Vervolgens wordt voorgesteld om op zoek te gaan naar de benodigde processor, die al in gebruik is. Voor de meeste platforms die vier-core microprocessors ondersteunen, is het raadzaam om een ​​Intel Core Quad 6600 te installeren. Wanneer het systeem alleen in staat is om te werken met dual-core-kristallen, moet een serveroptie worden gevonden Intel Xeon of een tool die is ontworpen voor de Intel Extreme Edition-overlocker. Hun prijs op de markt ligt in het bereik van 800-1000 roebel, wat veel goedkoper is dan welke upgrade dan ook.

Markt voor mobiele apparaten

Naast stationaire computers kunnen Intel Pentium 4-processors op laptops worden geïnstalleerd. Hiervoor hebben de ontwikkelaars een aparte regel voorzien, die de letter "M" in zijn eigen markering bevat. In termen van kenmerken van mobiele processors waren ze vergelijkbaar met stationaire computers. Toegegeven, er werd een onderschat frequentiebereik waargenomen. Zo heeft de Pentium 4M 2,66 GHz het hoogste vermogen onder de notebookprocessors. Hoewel, met de ontwikkeling van platforms in mobiele versies alles is zo in de war dat zelfs de Intel-ontwikkelaar zelf eerder vandaag heeft de processorontwikkelingsboom niet op zijn eigen officiële website verstrekt.

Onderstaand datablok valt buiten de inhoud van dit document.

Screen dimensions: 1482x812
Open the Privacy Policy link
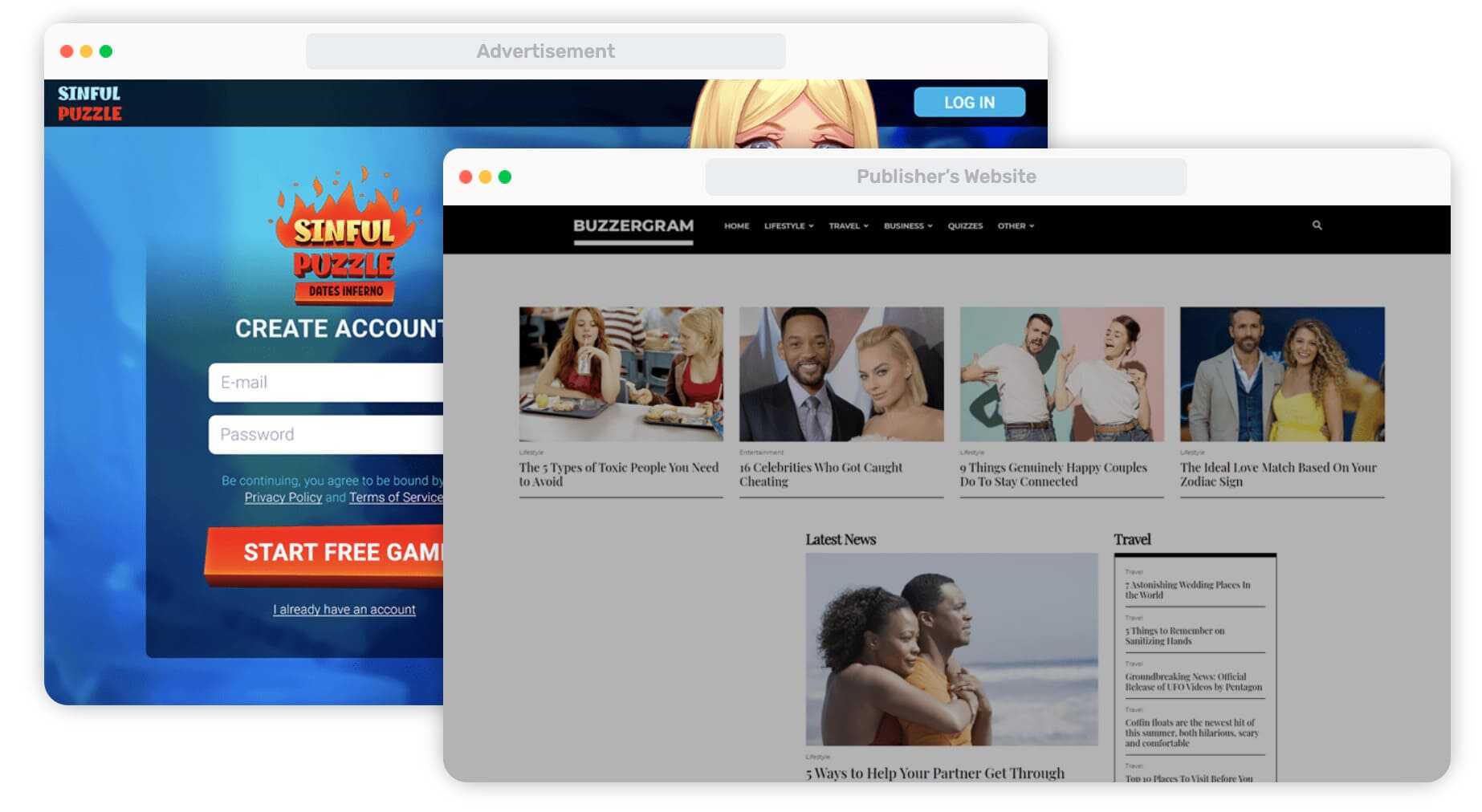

Met het gebruik van het 478-pins platform in laptops veranderde het bedrijf alleen de verwerkingstechnologie van de processorcode. Hierdoor kunnen veel processors op één socket worden gesplitst. De meest populaire, zoals blijkt uit de statistieken, is het Intel Pentium Dual Core-kristal. Opgemerkt moet worden dat dit het goedkoopste apparaat in productie is en dat de vermogensdissipatie vrij laag is in vergelijking met analogen.

Energiebesparende race

Opgemerkt moet worden dat voor computers het stroomverbruik van de processor niet als kritiek wordt beschouwd voor het systeem. In het geval van een laptop is de situatie enigszins anders. In dit geval zijn Intel Pentium 4-apparaten vervangen door minder vluchtige microprocessors. Als de gebruiker de tests van mobiele processors leest, kan hij ervoor zorgen dat de prestaties oude kern 2 Quad, onderdeel van de Pentium 4-lijn, loopt niet ver achter op het moderne Core i5-kristal. Wat betreft het energieverbruik van de laatste, het is 3,5 keer minder. Het verschil wordt dus weerspiegeld in de autonomie van het apparaat. Als je de markt voor mobiele processors volgt, is het gemakkelijk vast te stellen dat de ontwikkelaar is teruggekeerd naar technologieën die het afgelopen decennium populair waren.